Rethinking the Definition of Work

Perhaps it is time to rethink our traditional definitions of work given new labor trends: the changing structure of the workforce, the rise of independent and fissured work and the growing gig economy.
— ZiQi Lin

What does work mean in our society? Is work exclusively a source of income, or has it evolved to reflect one’s individual identity and a means to imbue our lives with meaning? Intuit, the owner of TurboTax, has reported that the gig economy is estimated to be 34% of the US workforce and expected to be 43% by the year 2020. Based on a study by “Freelancing in America,” there are an estimated 56.7 million freelancers in America in 2018. Millennials are leading the way as nearly half are already freelancing, which is more than any previous generation.

This tide of independent freelancers has also given rise to a flourishing sector that provides co-working spaces. WeWork, the world’s largest and fastest growing provider of shared working spaces, has workspaces located in 25 countries around the world such as Australia, China and Mexico. WeWork’s international expansion strategy reflects that the market for co-working spaces catering to freelancing professionals exist not only in developed countries but also in developing nations. Industry-specific workspaces are also emerging, such as Spring Place in New York which provides workspaces for creatives in fashion, art, and business to ideate and collaborate. Organizational structures are also evolving as the flattening of hierarchies has given employees increasing autonomy and power over decision-making. The trend of decentralization of organizational hierarchies is further facilitated by increasingly niche specializations and a democratization of education.

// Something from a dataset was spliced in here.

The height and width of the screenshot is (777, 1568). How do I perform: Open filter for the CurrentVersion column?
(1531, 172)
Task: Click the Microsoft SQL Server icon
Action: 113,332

This flexible horizontal division of labor remains in contrast to the rigid vertical structure found traditionally in large corporations.
— ZiQi Lin

These trends of a growing gig economy and the changing structure of the workplace are perhaps most visible in industries where workers thrive on creativity and independence. A burgeoning number of self-employed freelancers can be found in sectors ranging from law to the arts. The advent of the Internet has brought an explosion of information while a ubiquity of communication tools has empowered grassroots storytellers. A new wave of influencers who expertly straddle multiple social media channels have been propelled into the spotlight, dictating everything from our food choices to political opinions. It is as empowering as it is disorienting for traditional media industries, who are struggling to retain even experienced journalists with their shrinking subscription sales. Digital disruptions have sent media companies reeling. Gone are the days when newspapers monopolized information transfer and advertising revenue. In 2017, Google and Facebook grabbed more than 60% of digital ad revenue, with no other company coming close.

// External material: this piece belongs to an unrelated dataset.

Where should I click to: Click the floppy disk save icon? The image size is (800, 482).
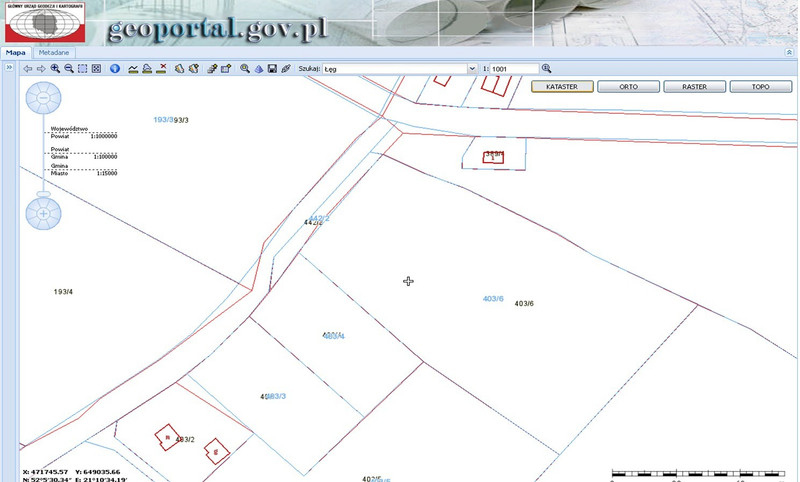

While freelancing gives employees more autonomy over choice of projects and more flexibility with working hours, it also compromises employment security and basic protections. Future employees will have to rely on themselves to undergo regular skill-upgrading and to insure themselves. New policies have been implemented to help creative freelancers navigate this brave new labor market characterized by opportunities and uncertainties. The Government of Singapore – for example – unveiled the Attach and Train Program (ATP) in 2016 to help strengthen the skills of freelancers in creative industries. This program offers participants an opportunity to be attached to a company for a period of time and to work on company projects, while undergoing regular skills training with a mentor. New York City also passed the Freelance Isn’t Free Act in 2017 to prevent exploitation of independent workers as many are paid late or not paid at all. After being in effect for a year, the act recovered $250,000 in lost wages.

However, the future of work should not only be defined by the external conditions of our labor market, but also by the attitudes and values that youth today carry. Technology alone cannot dictate what the future holds. Even more important are young people’s perception of what work is, and what they want work to mean. As Richard Florida wrote in “The Rise of The Creative Class,” the goal of Creative Age is not just to find a job, but to create jobs for yourself and others. Some of the most successful people today are entrepreneurs who are charting meaningful and unconventional careers by bringing their unique ideas into fruition. Among the Class of 2017 Forbes 30 under 30, nearly half define success as “achieving your potential,” as well as “liking yourself and what you do.” In contrast, only 4% claim to pursue success for fame and fortune.

As OECD countries transition into a post-materialist stage of development, priorities have begun to shift from pursuing economic growth to emphasizing self-expression and quality of life. Similarly, job motivations in younger demographics have evolved to reflect such trends, as the bright and hungry are in search of meaningful work that reflect their personal values. Nevertheless, this reality may only be attainable for a privileged fraction of the young population that predominantly resides in wealthier and developed economies where job opportunities are abundant.

Ironically, the future of work may lie where the term “work” itself is growing obsolete. If you love what you do and enjoy every single second of it, can it still be considered work?